Giovanni Maria De Stefano e quattro uomini ritenuti appartenenti alla cosca De Stefano che opera sul territorio di Reggio Calabria sono stati arrestati in base al provvedimento della Direzione Distrettuale Antimafia

Si tratta del 39enne Giovanni Maria De Stefano, detto ‘Il Principe’, Fabio Salvatore Arecchi (38 anni); Francesco Votano (27 anni ), Vincenzo Morabito, detto ‘Dino’ (47 anni ) e Arturo Assumma (30 anni), tutti accusati a vario titolo di associazione mafiosa, estorsione ed intestazione fittizia di beni, reati aggravati dalle finalità mafiose.

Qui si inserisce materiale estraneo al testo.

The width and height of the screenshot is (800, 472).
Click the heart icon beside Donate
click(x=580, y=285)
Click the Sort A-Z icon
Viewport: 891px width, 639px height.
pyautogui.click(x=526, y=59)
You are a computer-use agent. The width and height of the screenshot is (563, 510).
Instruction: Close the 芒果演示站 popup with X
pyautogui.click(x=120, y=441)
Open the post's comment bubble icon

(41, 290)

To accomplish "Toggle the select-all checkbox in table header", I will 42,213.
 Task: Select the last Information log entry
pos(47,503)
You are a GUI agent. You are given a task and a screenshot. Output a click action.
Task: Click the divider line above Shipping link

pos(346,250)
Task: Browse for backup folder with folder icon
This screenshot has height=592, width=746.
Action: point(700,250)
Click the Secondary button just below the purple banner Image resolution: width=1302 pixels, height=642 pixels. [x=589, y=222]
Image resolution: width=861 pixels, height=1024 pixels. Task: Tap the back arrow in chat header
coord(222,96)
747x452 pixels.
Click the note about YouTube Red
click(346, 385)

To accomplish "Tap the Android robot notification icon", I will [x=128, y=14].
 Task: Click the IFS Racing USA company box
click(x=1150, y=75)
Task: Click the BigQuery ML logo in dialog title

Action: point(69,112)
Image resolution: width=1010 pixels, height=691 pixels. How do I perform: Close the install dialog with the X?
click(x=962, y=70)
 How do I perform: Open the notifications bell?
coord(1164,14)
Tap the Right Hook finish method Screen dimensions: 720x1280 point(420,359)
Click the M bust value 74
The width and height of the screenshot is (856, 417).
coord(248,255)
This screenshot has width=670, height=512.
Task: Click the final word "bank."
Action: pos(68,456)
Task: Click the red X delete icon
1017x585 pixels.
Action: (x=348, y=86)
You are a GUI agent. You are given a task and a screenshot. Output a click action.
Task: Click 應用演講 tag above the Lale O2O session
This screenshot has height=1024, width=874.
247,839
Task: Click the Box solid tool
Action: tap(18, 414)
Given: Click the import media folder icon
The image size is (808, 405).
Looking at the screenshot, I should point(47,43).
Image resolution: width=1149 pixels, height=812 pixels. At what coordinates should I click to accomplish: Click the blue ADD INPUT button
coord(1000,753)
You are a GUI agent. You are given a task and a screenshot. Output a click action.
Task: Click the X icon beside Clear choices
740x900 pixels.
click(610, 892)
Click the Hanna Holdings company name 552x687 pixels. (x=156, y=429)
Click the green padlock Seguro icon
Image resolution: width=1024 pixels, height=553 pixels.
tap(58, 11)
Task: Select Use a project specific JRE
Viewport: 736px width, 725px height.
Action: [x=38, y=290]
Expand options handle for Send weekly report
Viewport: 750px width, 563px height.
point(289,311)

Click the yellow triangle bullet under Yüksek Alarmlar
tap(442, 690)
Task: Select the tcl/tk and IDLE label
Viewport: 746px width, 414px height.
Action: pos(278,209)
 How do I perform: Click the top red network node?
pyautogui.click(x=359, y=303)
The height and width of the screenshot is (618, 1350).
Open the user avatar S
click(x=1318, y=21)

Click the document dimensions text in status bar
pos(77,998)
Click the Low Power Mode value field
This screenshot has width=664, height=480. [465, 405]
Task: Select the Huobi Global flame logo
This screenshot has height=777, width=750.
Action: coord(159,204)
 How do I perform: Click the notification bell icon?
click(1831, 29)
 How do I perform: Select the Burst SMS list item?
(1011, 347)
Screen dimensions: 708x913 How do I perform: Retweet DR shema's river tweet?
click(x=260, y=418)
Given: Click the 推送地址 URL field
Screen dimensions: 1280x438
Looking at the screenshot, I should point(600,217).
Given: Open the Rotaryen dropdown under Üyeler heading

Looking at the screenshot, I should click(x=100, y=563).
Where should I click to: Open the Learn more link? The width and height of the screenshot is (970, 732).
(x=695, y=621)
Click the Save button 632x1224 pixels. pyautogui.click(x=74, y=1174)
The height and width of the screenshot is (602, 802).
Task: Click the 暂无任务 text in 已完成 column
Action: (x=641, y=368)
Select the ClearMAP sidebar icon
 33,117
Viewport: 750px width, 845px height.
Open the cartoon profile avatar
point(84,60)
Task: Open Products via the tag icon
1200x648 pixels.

È il risultato di due distinte inchieste, una incentrata proprio sulla figura di Giovanni De Stefano, ritenuto erede della famiglia mafiosa rimasto in libertà e che avrebbe diretto la cosca sul territorio e l’altra in seguito alle dichiarazioni del collaboratore di giustizia Enrico Derosa in relazione alle attività estorsive ai danni della Cobar, azienda che si occupava dei lavori di ristrutturazione del Museo Archeologico della Magna Grecia di Reggio Calabria.
Secondo gli investigatori, le indagini avrebbero dimostrato come la cosca agisse “con speciale autorevolezza criminale nella zona di centro della città”, intimidendo le sue vittime. E durante la carcerazione di Orazio e Paolo Rosario De Stefano, arrestati dopo lunghi periodi di latitanza, come il maggiore dei figli del defunto ‘don Paolo’, Carmine De Stefano, la reggenza del clan sarebbe passata a Giovanni Maria Destefano, al quale viene contestato il ruolo di capo delle azioni e delle strategie della cosca. Inoltre Giovanni Maria De Stefano, Vincenzino Zappia, Demetrio Sonsogno, Vincenzo Morabito, Arturo Assumma rispondono anche dell’accusa di estorsione aggravata ai danni Cobar.
Secondo la Direzione Antimafia per tutti gli arrestati sussisteva il pericolo di fuga e quindi è scattato l’arresto.